*Your instructions:*
Once the line with "Screen dimensions: 1568x679" is found in the entries below, repeat it and each following line exactly, up to and including the line with "Task: Expand the". Add no other lines.

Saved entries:

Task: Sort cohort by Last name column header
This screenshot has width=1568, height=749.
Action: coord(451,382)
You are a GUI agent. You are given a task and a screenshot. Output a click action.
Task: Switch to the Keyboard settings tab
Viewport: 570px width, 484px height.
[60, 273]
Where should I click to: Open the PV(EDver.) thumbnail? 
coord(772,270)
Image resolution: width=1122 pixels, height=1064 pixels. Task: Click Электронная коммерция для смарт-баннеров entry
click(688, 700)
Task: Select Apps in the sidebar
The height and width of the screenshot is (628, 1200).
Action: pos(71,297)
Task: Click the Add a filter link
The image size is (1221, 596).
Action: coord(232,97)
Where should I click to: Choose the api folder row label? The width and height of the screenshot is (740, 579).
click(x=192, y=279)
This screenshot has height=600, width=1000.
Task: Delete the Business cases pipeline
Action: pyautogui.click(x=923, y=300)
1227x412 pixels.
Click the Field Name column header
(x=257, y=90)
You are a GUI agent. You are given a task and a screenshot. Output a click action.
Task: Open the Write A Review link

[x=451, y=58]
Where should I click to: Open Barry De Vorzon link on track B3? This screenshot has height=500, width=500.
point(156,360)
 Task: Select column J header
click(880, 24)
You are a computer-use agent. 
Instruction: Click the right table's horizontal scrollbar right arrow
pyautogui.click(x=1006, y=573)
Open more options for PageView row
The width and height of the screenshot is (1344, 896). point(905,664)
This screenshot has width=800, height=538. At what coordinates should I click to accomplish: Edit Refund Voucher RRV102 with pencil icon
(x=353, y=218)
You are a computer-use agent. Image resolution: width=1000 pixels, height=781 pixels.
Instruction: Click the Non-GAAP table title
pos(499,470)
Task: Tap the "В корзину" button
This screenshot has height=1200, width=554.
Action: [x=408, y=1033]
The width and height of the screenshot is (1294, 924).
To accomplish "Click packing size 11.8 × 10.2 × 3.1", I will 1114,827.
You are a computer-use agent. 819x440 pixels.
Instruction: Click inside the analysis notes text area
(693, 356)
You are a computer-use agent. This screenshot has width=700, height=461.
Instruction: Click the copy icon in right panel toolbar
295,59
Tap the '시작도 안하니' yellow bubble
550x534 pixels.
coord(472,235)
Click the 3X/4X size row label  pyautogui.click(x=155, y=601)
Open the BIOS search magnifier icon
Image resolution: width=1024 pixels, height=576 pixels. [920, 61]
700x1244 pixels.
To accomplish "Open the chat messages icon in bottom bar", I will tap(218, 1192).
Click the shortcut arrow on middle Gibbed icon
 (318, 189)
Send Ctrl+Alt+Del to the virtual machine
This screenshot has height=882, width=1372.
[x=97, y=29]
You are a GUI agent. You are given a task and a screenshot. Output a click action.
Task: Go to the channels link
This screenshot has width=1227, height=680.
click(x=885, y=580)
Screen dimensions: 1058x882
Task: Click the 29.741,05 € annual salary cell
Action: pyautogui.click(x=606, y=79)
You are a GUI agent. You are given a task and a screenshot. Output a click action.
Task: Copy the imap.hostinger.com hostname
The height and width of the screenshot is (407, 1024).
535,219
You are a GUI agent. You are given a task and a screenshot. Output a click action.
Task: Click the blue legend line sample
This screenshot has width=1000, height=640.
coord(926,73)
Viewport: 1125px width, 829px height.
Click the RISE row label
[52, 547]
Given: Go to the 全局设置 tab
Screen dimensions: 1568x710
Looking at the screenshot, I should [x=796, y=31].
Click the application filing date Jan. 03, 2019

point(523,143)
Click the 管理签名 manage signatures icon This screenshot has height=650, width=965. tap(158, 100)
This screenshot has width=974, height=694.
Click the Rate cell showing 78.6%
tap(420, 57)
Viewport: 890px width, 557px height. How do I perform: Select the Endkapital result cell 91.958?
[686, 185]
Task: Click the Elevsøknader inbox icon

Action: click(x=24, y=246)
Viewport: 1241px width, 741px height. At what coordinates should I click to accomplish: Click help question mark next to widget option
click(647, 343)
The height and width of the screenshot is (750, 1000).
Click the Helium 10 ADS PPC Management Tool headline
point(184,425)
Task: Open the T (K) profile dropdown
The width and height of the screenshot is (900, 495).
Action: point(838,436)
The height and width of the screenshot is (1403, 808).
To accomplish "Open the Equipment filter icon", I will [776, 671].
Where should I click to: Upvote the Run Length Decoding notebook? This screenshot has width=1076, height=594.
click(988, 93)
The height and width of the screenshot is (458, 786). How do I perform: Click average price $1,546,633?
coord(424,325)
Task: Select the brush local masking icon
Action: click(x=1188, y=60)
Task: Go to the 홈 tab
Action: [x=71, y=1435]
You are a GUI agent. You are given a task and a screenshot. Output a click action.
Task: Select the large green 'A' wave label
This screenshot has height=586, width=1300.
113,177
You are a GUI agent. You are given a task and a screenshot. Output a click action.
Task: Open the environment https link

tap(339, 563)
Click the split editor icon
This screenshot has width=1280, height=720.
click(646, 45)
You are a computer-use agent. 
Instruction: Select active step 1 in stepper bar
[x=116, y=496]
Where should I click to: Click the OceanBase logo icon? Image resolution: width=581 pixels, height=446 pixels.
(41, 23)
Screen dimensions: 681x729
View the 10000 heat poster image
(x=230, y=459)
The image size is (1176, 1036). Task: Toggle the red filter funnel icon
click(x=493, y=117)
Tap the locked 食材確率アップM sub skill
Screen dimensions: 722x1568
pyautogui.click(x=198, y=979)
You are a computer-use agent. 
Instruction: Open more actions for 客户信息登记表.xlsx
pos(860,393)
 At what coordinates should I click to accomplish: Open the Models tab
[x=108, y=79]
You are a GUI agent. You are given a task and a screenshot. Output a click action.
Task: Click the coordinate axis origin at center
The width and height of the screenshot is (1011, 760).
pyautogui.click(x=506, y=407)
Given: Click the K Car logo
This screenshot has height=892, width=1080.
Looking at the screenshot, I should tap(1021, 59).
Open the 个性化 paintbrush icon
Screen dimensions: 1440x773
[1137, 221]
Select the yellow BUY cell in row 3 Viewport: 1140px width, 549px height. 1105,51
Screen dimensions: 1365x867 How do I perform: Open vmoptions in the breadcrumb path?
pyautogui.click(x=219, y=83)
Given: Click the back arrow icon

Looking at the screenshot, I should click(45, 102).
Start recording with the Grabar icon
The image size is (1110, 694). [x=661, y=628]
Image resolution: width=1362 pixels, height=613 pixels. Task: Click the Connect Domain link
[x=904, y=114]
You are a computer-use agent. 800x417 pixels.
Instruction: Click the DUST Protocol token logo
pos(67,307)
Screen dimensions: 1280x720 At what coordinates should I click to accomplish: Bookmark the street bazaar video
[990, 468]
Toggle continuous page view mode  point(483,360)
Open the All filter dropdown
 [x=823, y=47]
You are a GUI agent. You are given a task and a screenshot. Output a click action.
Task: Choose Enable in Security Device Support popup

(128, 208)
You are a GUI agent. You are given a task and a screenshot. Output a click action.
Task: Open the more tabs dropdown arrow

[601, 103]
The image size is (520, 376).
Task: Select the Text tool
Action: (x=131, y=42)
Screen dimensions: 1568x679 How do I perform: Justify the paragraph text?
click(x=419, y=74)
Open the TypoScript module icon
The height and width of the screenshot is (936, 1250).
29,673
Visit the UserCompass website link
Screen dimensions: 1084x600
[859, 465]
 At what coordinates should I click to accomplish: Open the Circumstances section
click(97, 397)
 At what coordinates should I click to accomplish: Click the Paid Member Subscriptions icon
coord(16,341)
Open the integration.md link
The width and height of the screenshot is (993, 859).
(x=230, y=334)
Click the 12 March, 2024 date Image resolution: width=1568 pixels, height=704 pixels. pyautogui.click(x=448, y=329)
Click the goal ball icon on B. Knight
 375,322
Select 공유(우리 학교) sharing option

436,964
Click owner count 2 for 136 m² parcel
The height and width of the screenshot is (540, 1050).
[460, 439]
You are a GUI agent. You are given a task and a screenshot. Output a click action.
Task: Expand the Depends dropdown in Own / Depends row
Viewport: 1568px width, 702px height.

*Solution below:*
Screen dimensions: 1568x679 How do I perform: Justify the paragraph text?
click(x=419, y=74)
Open the TypoScript module icon
The height and width of the screenshot is (936, 1250).
29,673
Visit the UserCompass website link
Screen dimensions: 1084x600
[859, 465]
 At what coordinates should I click to accomplish: Open the Circumstances section
click(97, 397)
 At what coordinates should I click to accomplish: Click the Paid Member Subscriptions icon
coord(16,341)
Open the integration.md link
The width and height of the screenshot is (993, 859).
(x=230, y=334)
Click the 12 March, 2024 date Image resolution: width=1568 pixels, height=704 pixels. pyautogui.click(x=448, y=329)
Click the goal ball icon on B. Knight
 375,322
Select 공유(우리 학교) sharing option

436,964
Click owner count 2 for 136 m² parcel
The height and width of the screenshot is (540, 1050).
[460, 439]
You are a GUI agent. You are given a task and a screenshot. Output a click action.
Task: Expand the Depends dropdown in Own / Depends row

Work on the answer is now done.